Callaghan's premise, of aiming the camera at the craziest people he can find and just letting them talk, can be dicey, but he gets great material from his subjects. It's the sort of MAGA conspirators you're probably used to seeing from this type of project, but the film also finds some standout characters, like a YouTuber who thinks he's the Joker and a guy on a street corner in DC who rants about circumcision.

The doc spends a lot of time with the Proud Boys, and in its most chilling segment, Callaghan talks to a young kid who's been brainwashed into QAnon by his parents. And in a part that's already gone viral, an online MAGA goon accuses a long list of Democratic and Hollywood types of pedophilia, before he's confronted with his own arrest record for a similar crime. There's also a segment with Alex Jones that gets funnier content out of Jones than any mainstream project has, even Richard Linklater. The notorious conspiracy monger sits for an interview, appears to admit sexual attraction to Callaghan, and, during an incongruous weightlifting session, sits on a bench and it breaks it in half.

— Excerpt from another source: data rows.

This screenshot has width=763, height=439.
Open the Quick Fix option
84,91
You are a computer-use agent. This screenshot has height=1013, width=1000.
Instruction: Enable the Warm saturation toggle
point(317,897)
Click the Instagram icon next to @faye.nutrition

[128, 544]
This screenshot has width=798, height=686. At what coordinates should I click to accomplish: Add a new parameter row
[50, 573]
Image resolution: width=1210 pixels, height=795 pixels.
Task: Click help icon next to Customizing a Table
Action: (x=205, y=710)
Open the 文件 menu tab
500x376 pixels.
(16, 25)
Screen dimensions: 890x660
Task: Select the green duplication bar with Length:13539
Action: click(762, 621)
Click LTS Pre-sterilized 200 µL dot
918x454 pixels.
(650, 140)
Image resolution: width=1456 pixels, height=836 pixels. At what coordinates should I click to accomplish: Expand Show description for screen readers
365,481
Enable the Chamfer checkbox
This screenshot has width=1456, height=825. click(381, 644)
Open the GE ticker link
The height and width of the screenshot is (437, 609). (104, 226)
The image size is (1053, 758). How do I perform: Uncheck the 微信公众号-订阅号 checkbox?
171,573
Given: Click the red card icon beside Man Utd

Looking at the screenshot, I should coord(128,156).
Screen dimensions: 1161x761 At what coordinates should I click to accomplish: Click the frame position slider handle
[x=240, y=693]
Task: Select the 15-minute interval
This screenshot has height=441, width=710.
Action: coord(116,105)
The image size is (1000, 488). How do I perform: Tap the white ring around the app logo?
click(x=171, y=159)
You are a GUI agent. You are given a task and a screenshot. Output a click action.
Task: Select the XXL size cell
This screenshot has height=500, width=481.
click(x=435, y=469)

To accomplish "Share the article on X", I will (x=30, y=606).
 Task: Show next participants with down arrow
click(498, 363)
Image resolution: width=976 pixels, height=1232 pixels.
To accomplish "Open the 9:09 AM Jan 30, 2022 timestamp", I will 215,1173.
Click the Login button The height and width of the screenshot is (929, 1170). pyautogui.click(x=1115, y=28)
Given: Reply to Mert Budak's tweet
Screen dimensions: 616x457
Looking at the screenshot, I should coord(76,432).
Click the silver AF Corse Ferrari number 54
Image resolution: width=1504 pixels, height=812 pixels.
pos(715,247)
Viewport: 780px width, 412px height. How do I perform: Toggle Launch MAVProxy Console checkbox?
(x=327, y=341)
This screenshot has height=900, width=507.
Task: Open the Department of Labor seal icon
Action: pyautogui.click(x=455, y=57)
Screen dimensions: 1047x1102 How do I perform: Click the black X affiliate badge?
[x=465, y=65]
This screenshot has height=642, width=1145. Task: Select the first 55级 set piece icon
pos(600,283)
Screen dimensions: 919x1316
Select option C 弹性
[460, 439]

The documentary flirts with taking a both-sides approach, and segments involving Antifa members mostly depict them as communists and anarchists who care little about Joe Biden, the Democrats, or democracy in general. But Callaghan's ultimate takeaway is noticing that all of the loudest extremists, from Jones to the Proud Boys, seem to be using political radicalism to sell stuff.